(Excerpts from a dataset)
- - - - - - -

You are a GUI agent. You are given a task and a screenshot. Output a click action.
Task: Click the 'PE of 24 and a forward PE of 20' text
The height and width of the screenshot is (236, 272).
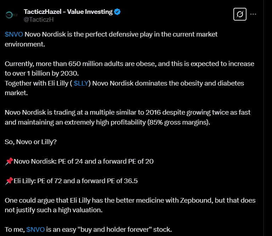106,161
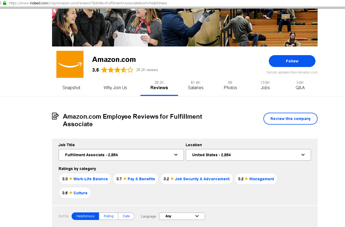Click the star in Management chip
Image resolution: width=345 pixels, height=227 pixels.
[x=246, y=179]
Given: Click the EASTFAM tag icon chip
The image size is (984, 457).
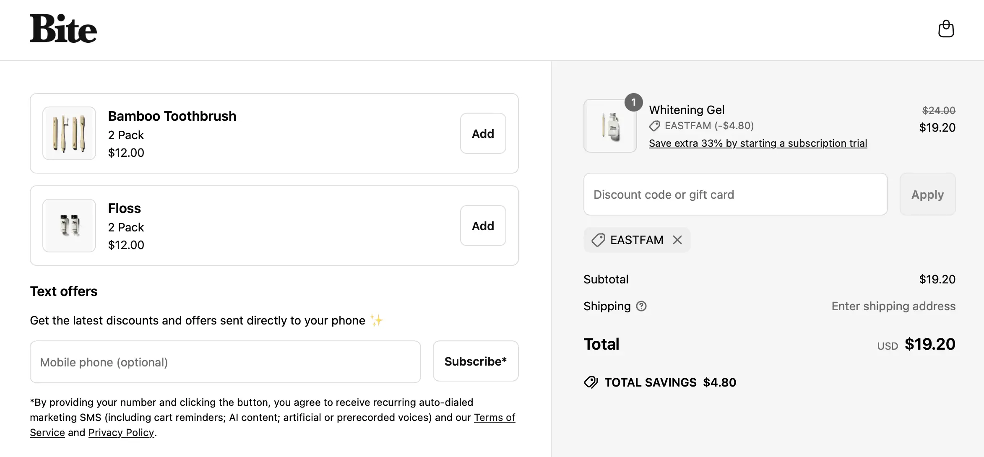Looking at the screenshot, I should [598, 240].
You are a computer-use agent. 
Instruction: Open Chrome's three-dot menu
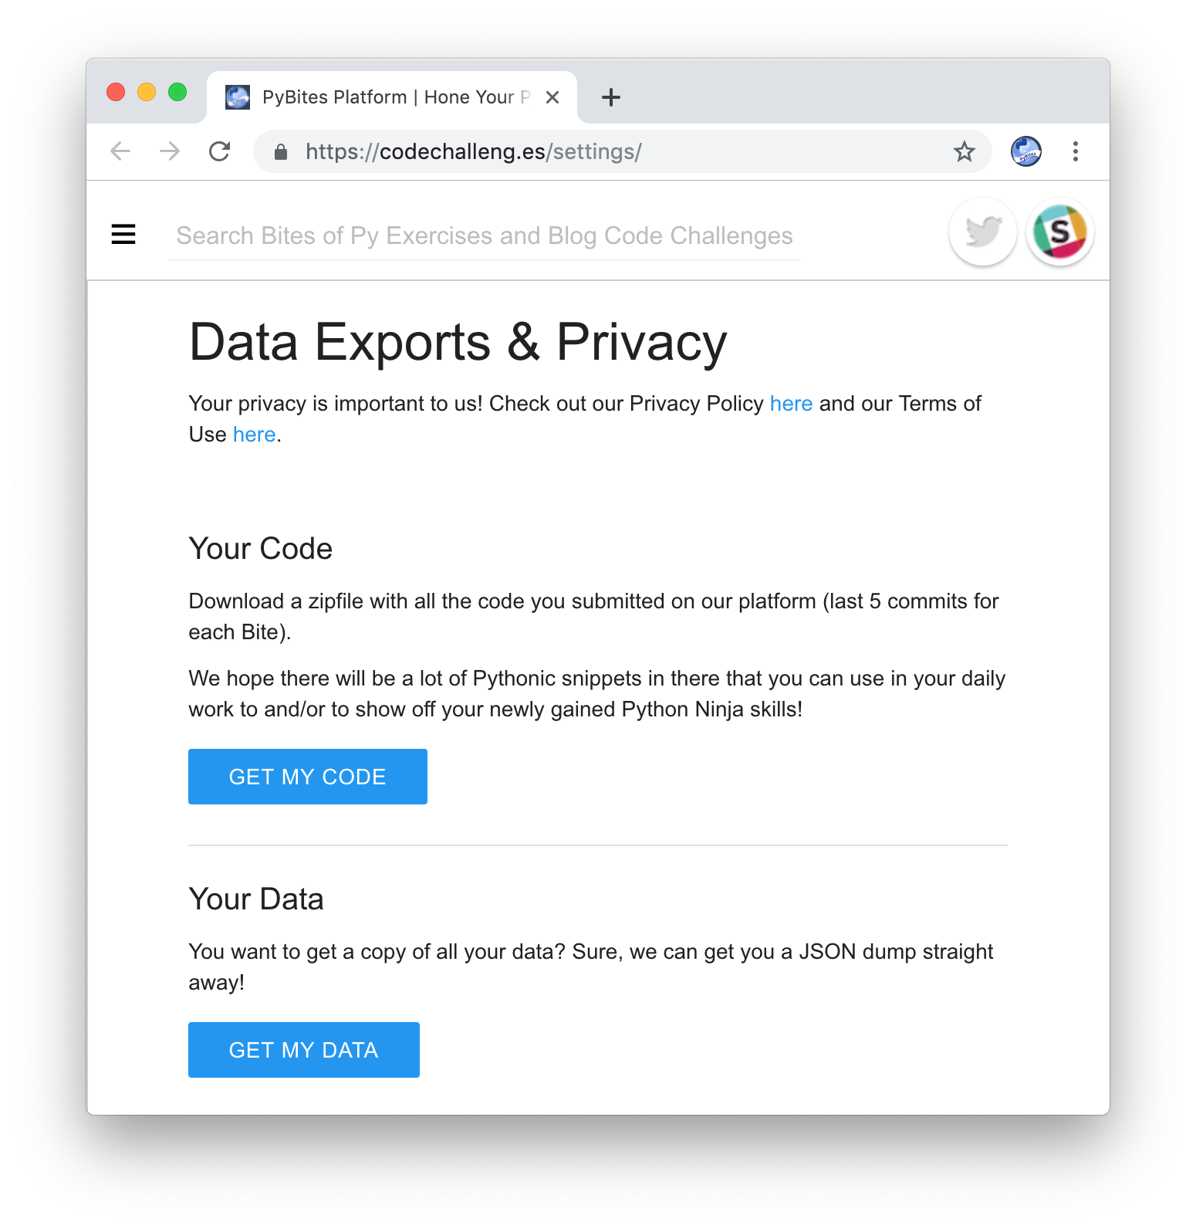pos(1075,151)
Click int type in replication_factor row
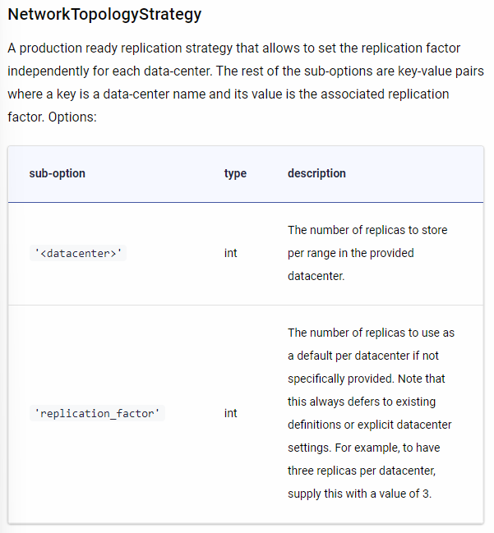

- - - - - - -

#### What to produce:
Starting with the line that contains "The image size is (984, 457)." and ending with the last line of the data above, transcribe exactly those lines and no others, without pictures.

#### Output below:
The image size is (984, 457).
Looking at the screenshot, I should [598, 240].
You are a computer-use agent. 
Instruction: Open Chrome's three-dot menu
pos(1075,151)
Click int type in replication_factor row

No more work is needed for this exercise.